[tdwg-content] Another example of non-overlapping concepts

Wed May 18 00:00:39 CEST 2011

Hi Matt,

It took me a while to ponder your question. There is a long answer which
complex and easily misinterpreted and there is a shorter answer.

For now I think the "shorter" answer set in a historical context is best.

The best use of my abilities seems to be recognizing a "ability gap" and
figuring out a technical solution or tool to address it.

The most visible of these were involving microscopy and visualization tools
to make complex ideas understandable.

My interest in the species problem dates back to when I had the opportunity
to talk with E.O. WIlson in 1991/1992.

At that time he said that if you have a knack for computers we need all this
information in databases so it is accessible.

*One of his former Ph.D. students is on my committee.

Years later I had the opportunity to work on questions like this and started
to think about how to connect all these disparate facts about species
together in a usable queryable knowledge base.

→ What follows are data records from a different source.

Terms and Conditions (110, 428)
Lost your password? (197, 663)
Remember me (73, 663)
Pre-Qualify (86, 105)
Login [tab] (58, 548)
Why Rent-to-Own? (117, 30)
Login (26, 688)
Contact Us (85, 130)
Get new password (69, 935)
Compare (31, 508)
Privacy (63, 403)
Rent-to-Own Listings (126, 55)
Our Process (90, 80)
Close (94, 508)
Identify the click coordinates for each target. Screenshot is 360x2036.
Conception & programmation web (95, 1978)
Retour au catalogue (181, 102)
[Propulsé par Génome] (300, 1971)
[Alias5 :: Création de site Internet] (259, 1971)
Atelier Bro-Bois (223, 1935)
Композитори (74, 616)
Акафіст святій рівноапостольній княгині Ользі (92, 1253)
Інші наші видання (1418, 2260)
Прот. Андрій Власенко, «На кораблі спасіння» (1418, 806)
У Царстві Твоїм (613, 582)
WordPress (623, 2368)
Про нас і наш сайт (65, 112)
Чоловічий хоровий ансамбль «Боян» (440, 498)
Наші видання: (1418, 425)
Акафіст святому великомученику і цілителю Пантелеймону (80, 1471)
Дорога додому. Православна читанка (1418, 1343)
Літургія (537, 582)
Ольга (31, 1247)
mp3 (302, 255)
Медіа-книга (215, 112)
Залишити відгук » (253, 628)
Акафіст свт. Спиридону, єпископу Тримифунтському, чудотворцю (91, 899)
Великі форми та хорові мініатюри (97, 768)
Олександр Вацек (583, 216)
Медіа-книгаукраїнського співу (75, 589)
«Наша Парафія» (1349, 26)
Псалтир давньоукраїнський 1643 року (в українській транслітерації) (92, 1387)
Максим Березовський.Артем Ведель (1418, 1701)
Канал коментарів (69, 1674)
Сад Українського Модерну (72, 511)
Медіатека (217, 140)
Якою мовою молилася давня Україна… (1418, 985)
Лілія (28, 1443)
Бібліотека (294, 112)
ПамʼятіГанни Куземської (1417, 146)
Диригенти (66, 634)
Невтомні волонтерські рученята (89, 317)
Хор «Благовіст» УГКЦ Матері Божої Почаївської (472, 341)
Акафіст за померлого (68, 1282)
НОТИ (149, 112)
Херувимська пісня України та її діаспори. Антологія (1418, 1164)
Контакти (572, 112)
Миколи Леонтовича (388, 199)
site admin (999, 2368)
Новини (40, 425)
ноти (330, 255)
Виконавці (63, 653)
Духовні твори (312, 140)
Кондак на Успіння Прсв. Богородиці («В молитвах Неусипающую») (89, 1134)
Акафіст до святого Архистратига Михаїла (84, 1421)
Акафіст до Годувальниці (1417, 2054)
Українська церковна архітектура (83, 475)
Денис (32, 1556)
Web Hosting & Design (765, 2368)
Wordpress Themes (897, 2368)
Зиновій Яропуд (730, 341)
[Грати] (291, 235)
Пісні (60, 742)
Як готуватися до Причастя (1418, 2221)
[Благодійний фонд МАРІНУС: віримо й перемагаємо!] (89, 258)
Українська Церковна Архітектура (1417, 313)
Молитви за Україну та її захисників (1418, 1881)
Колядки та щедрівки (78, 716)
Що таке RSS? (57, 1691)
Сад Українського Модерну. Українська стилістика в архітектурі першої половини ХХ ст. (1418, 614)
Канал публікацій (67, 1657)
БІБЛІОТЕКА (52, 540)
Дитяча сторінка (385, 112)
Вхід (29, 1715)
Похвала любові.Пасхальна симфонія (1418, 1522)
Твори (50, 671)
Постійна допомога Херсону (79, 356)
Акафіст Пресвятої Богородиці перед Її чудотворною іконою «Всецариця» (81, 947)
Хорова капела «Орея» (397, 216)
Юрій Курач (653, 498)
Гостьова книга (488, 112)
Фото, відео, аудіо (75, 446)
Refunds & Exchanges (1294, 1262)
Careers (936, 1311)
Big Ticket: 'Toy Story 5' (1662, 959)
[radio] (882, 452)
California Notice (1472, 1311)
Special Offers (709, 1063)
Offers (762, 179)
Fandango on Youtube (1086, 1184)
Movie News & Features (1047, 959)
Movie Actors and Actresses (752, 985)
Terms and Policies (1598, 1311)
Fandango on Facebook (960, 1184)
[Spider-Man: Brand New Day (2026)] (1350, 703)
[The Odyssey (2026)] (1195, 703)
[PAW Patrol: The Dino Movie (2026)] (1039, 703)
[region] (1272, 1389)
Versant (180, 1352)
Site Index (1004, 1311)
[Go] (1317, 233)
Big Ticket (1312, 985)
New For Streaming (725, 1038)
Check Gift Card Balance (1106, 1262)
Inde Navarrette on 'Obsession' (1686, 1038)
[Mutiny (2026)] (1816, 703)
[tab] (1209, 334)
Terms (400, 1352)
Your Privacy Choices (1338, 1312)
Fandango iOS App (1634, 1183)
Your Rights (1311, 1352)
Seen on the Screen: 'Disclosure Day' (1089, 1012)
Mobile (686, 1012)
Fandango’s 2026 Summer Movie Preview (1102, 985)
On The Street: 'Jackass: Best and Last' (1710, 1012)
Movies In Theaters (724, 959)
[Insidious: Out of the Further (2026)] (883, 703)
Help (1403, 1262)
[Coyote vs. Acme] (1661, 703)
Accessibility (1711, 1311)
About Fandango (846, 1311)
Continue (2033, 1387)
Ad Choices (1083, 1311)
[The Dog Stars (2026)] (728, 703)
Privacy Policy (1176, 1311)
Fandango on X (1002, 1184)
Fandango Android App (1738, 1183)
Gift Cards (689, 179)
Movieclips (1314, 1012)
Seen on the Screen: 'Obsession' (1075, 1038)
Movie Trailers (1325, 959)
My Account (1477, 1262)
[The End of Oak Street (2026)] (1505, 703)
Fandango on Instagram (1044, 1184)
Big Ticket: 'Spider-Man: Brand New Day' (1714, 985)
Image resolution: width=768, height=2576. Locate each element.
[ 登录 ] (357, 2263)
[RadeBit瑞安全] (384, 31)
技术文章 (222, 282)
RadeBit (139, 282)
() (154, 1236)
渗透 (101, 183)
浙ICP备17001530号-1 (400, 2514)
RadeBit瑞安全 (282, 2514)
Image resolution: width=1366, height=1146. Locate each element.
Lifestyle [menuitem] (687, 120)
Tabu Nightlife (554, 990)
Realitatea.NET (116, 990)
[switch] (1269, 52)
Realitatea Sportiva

I noticed that several groups and individuals were marking up data sets
including observations with different scientific names even though they were
clearly meaning the same "species".

* These groups would agree that they were communicating about the same
species, but not always agree on the name

This prevents large scale data integration and analysis which in part is
described here: http://about.geospecies.org/

With the advent of the web, and the the semantic web in particular, this
"database" could be global and almost infinitely scalable.

<http://about.geospecies.org/>I started lobbying TDWG starting in 2006 for
two things:

1) A GUID for the "species" that was not tied to a particular name string
2) A system that followed semantic web best practices which LSID etc. do
not.

Since my TDWG efforts were not successful, I started GeoSpecies and based on
comments from a semantic web expert modified these somewhat into what is now
TaxonConcept.org

The TCS is an xml standard for transmitting information about a taxon
concepts that I think maps best to a "name use concept." (Rich's TNU's)

The TaxonConcepts are identified with semantic web GUIDs that follow
semantic web best practices and resolve to an informative documents.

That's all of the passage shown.